SEX OFFENDERS: JUVENILE CRIMINALITY
All studies of juvenile criminality are handicapped by the policy of law-enforcement agencies to protect juveniles by not recording their troubles or by disguising the nature of the trouble through some vague all-inclusive term. Therefore all juvenile records err on the conservative side. Employing our usual definition that adult life begins with the sixteenth birthday, the following juvenile data refer to events prior to that age.
Nearly one quarter of the prison group had juvenile criminal records. Only two offender groups exceed this figure and only two more approximate it; otherwise the sex offenders have only 7 to 14 per cent with records of juvenile crime. Two of the three aggressor groups had percentages essentially equaling or surpassing the 24 per cent figure of the prison group.1 They and the peepers seem the only sex offenders prone to juvenile court trouble.

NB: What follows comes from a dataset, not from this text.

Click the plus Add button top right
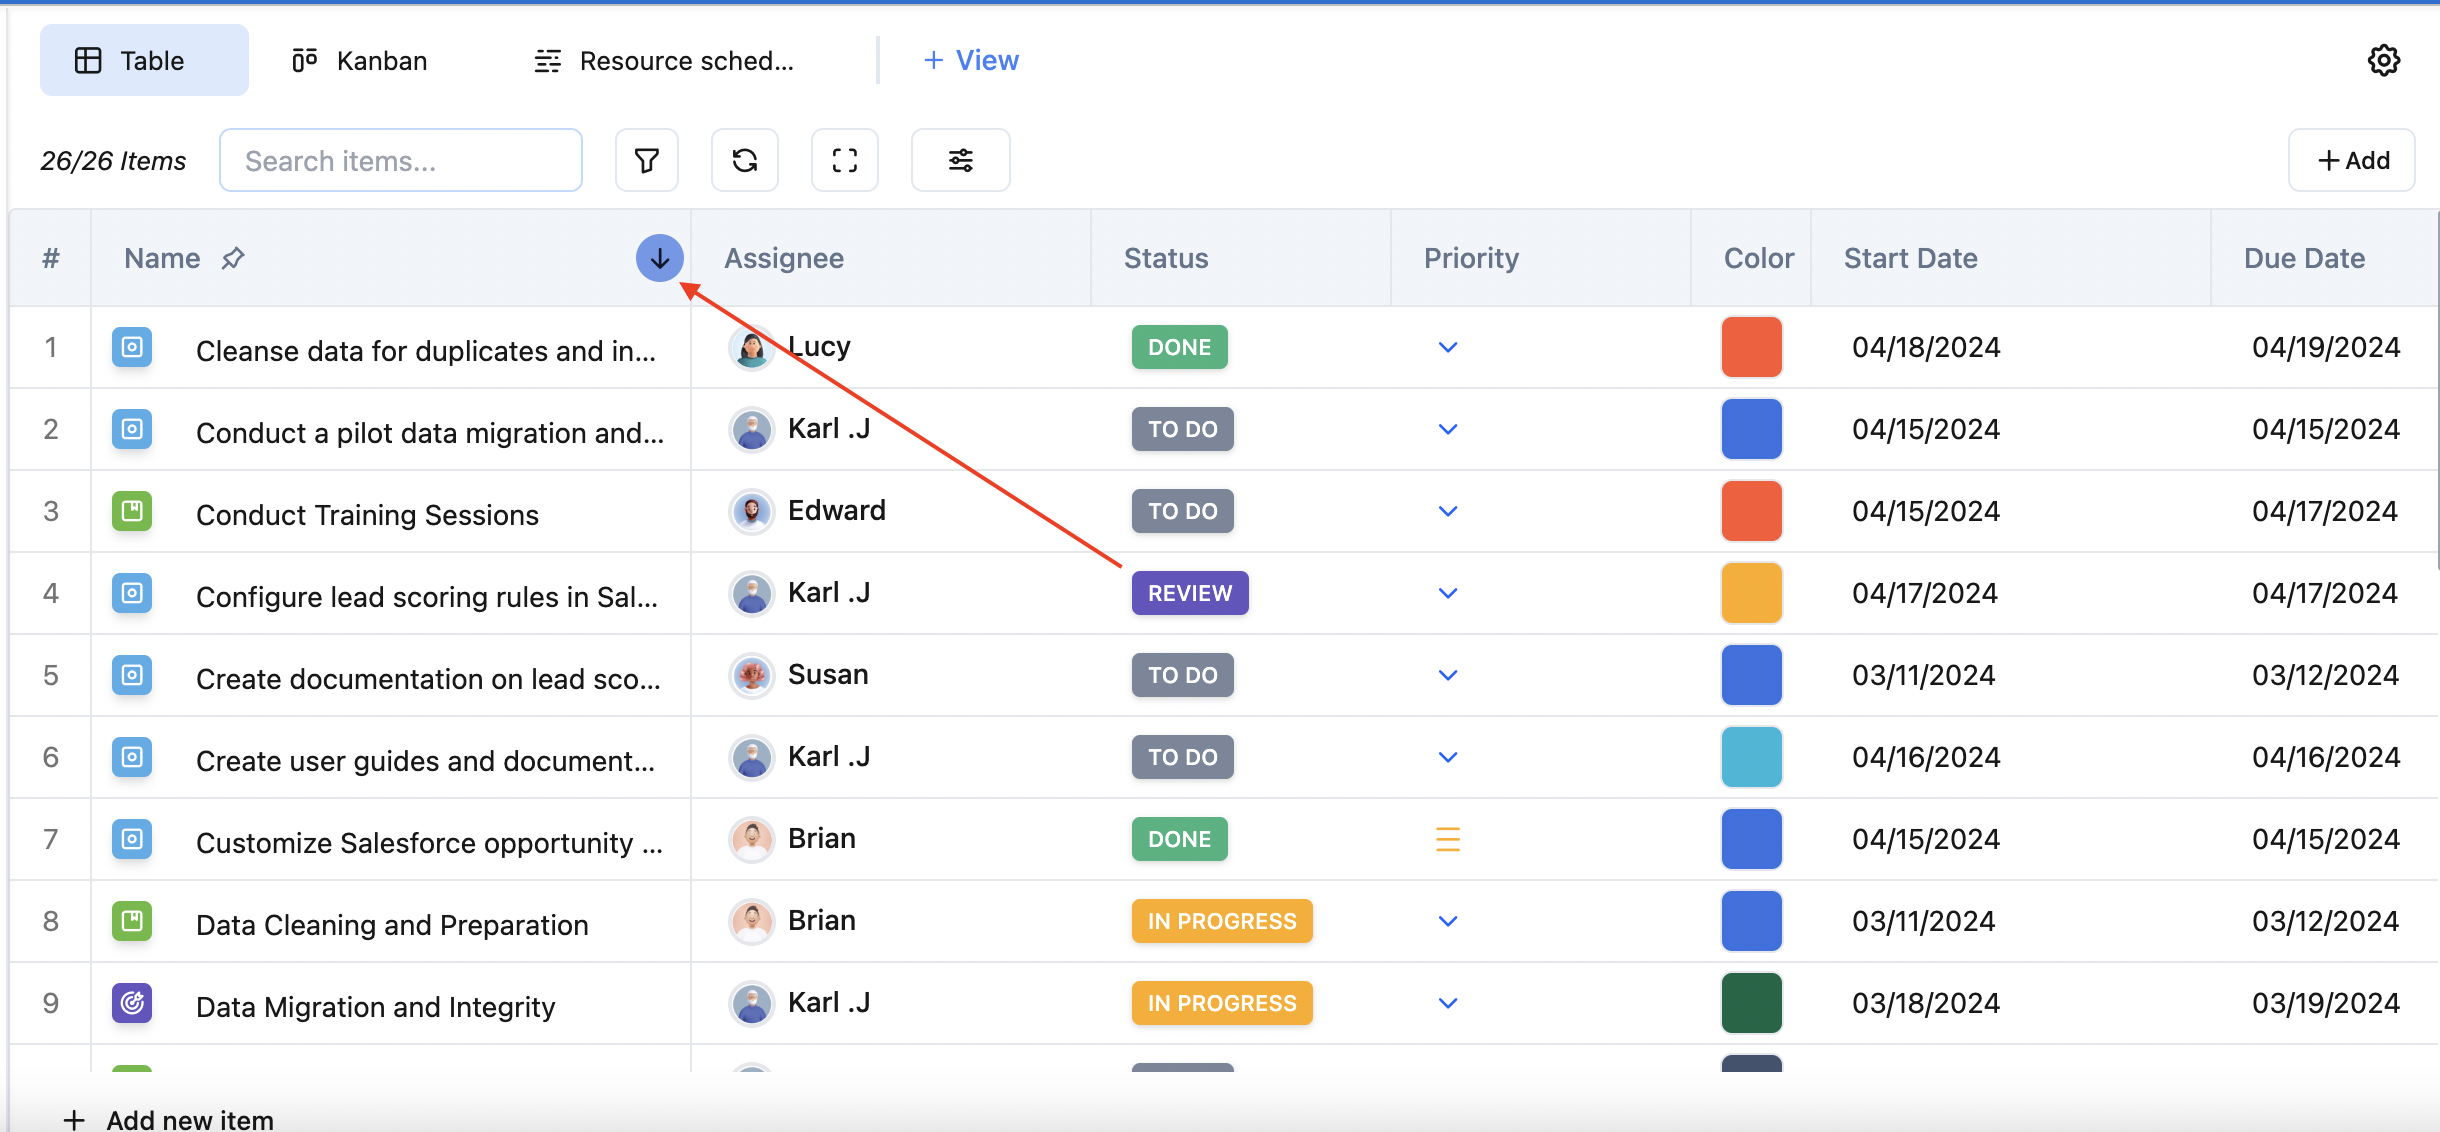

The seriousness of the juvenile criminality, in the eyes of the community, may be measured by the percentage of boys who were committed to a juvenile institution for a period of six months or more. We again see the same picture that was presented by juvenile criminality as a whole: the prison group, with 16 per cent, is exceeded by the same two sex-offender groups and roughly equaled by two others. By and large, half to two thirds of the boys with juvenile records were commit ted for six months or more, but there are three exceptions to this generalization. Four fifths or more of the offenders vs. adults, the homosexual offenders vs. minors, and the homosexual offenders vs. adults had six-month-plus commitments. These groups are not notable for adult criminality; in fact the heterosexual offenders vs. adults had the smallest number of felony convictions per capita of any group.

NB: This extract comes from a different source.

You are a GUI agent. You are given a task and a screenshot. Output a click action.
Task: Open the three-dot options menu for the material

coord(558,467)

Juvenile convictions for a sex offense range from none to nearly one fifth. The 2 per cent figure of the prison group is exceeded by about half of the sex-offender groups, but of these only four had more than 6 per cent who had committed juvenile sex offenses. These are the aggressors vs. minors (18 per cent), the homosexual offenders vs. children (10 per cent), the homosexual offenders vs. minors (7 per cent), and the peepers (11 per cent) ,2
The kinds of juvenile sex offenses have a direct relevance to the sex offenses committed by these individuals as adults. The heterosexual offenders, even as boys, had their juvenile sex offenses involve females. An even clearer relationship exists among the homosexual offenders. Of the ten males among the homosexual offenders vs. children who committed juvenile sex offenses, nine committed homosexual offenses. Among the homosexual offenders vs. minors, ten had juvenile sex offenses of which eight were homosexual, and among the homosexual offenders vs. adults the proportion is three out of four. Half the peepers and exhibitionists were committed as boys for peeping and exhibition respectively. The heterosexual aggressors lack this relationship between the type of juvenile and adult sex offense.
In all but three groups the percentage with nonsexual juvenile convictions outweighs by a wide margin the percentage with sexual convictions. These three exceptional groups are the homosexual offenders vs. children and minors, and the heterosexual offenders vs. children: here the juvenile sex-offense figures are more than half those of the juvenile nonsex-offense percentages.